A magazine for friends of the Warren Alpert Medical School of Brown University.

A Vision for the Future of Dementia


Ted Huey, director of the Memory and Aging Program, is excited about Brown’s potential to change the research landscape.

The early stages of dementia play out in a variety of subtle and insidious ways. It can be far more than just misplaced keys and forgotten names: people’s entire personalities may gradually change; their social skills deteriorate; their ability to command spoken language slowly disappears (a symptom that has famously—and tragically—plagued movie star Bruce Willis).

All these different symptoms reflect physical changes in the human brain, or the gradual scrambling of the neural circuits that make us who we are. While the exact causes of dementia can vary, the damage that occurs in the brain can be strikingly similar in all cases.

Professor of Psychiatry and Human Behavior Edward “Ted” Huey, MD, has spent his career working to understand and treat those neurological changes. As the new director of the Memory and Aging Program at Butler Hospital and an affilated faculty member of the Center for Alzheimer’s Disease Research in the Division of Biology and Medicine and the Carney Institute for Brain Science, he’s particularly interested in a rare form of the disorder called frontotemporal dementia, or FTD. It’s a strange beast marked not by memory loss, but by precipitous declines in a patient’s ability to control social and behavioral skills. In this interview, Huey talks about his fascination with FTD, how he studies its causes, his vision for the future of dementia research at Brown, and more.

Dementia can take a lot of different forms—how do you define it as a whole?
A lot of people think of dementia as being synonymous with Alzheimer’s disease. But dementia’s really a clinical or observational diagnosis. What that means is that a patient has observable problems in at least two areas of thinking, like memory, visuospatial abilities, language, executive function, and so on. If it’s affecting those to the point where it’s causing problems, or the patient can’t do everything they need to do in their life, that’s dementia. The root cause for the disorder could be damage to the brain from Alzheimer’s disease, Parkinson’s disease, a stroke—and the symptoms aren’t always related to memory. They can be related to language, to social cognition, to behavior and emotion—or they can be all of those things.

How is frontotemporal dementia different from other forms of dementia?
FTD specifically affects patients’ frontal lobes, which are areas of the brain that are right behind the forehead and the anterior temporal lobes. The frontal lobes split into two areas: a dorsal or upper section, and a ventral or lower section. The upper one controls a lot of non-social executive function, like balancing a checkbook, doing math, and so on; the lower one is really important for judgment, decision-making, understanding social norms, and self-control.

In Alzheimer’s disease, there’s a lot of pathology in the upper area. Those patients may have trouble balancing a checkbook, doing math, and so on, but their social cognition may be preserved. Patients with FTD, however, get the whole thing. They’ll have deficits in executive function, and also in areas that help them function socially. They start to act strangely. They experience emotional changes or emotional blunting where they just don’t feel anything deeply. They might do things that are socially inappropriate. The most common thing we hear about patients with FTD—or patients that have other kinds of damage to the frontal lobes—is that their spouse says, “This is just not the person I married. They’re acting totally out of character.”

How did you first choose to study this particular disorder?

* _Record excerpts_:

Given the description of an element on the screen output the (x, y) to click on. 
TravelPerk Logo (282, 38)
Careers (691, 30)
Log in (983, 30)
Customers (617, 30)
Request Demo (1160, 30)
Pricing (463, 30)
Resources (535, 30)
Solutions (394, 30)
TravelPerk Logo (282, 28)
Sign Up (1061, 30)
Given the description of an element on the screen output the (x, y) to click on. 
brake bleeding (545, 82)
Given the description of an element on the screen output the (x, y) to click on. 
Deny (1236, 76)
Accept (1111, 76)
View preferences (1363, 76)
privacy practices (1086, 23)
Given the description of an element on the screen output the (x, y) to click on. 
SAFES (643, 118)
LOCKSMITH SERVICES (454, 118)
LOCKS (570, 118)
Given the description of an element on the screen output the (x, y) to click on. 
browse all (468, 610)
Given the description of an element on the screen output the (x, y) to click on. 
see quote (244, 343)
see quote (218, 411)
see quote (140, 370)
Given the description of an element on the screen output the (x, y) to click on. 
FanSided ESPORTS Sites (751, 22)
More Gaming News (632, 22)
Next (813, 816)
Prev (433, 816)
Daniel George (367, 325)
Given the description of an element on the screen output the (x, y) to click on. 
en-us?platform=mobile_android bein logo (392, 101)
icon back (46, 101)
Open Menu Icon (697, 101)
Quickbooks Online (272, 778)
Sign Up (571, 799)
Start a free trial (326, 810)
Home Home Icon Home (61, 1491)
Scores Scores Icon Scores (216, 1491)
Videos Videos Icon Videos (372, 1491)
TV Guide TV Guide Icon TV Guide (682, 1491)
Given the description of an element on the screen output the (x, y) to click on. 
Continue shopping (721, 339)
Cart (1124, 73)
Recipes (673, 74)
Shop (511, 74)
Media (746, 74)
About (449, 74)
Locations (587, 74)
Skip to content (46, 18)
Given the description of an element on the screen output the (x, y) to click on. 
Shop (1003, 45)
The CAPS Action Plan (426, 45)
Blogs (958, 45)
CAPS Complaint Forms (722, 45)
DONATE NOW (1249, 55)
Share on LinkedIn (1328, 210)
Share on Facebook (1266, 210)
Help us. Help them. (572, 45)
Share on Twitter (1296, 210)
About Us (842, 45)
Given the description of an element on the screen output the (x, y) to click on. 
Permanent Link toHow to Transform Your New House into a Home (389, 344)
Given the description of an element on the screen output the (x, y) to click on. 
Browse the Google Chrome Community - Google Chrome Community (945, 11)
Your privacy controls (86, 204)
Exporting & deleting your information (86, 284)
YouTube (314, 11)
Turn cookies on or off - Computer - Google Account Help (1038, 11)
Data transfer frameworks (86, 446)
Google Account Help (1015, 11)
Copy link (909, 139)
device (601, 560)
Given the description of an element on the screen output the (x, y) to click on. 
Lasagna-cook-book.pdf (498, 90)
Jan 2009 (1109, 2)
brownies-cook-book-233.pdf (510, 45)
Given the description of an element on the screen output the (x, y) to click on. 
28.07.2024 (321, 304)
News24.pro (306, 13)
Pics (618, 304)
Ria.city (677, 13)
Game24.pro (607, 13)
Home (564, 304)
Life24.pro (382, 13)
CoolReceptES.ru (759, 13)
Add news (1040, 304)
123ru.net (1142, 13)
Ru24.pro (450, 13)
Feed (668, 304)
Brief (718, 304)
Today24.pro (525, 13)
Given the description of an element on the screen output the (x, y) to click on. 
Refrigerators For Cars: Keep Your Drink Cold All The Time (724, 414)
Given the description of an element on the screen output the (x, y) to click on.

* _Assignment_:
From the text on frontotemporal dementia, set down the passage between "In Alzheimer’s disease, there’s" and "this particular disorder?", inclusive, word for word. Work from the text alone and ignore the data.

* _Your solution_:
In Alzheimer’s disease, there’s a lot of pathology in the upper area. Those patients may have trouble balancing a checkbook, doing math, and so on, but their social cognition may be preserved. Patients with FTD, however, get the whole thing. They’ll have deficits in executive function, and also in areas that help them function socially. They start to act strangely. They experience emotional changes or emotional blunting where they just don’t feel anything deeply. They might do things that are socially inappropriate. The most common thing we hear about patients with FTD—or patients that have other kinds of damage to the frontal lobes—is that their spouse says, “This is just not the person I married. They’re acting totally out of character.”

How did you first choose to study this particular disorder?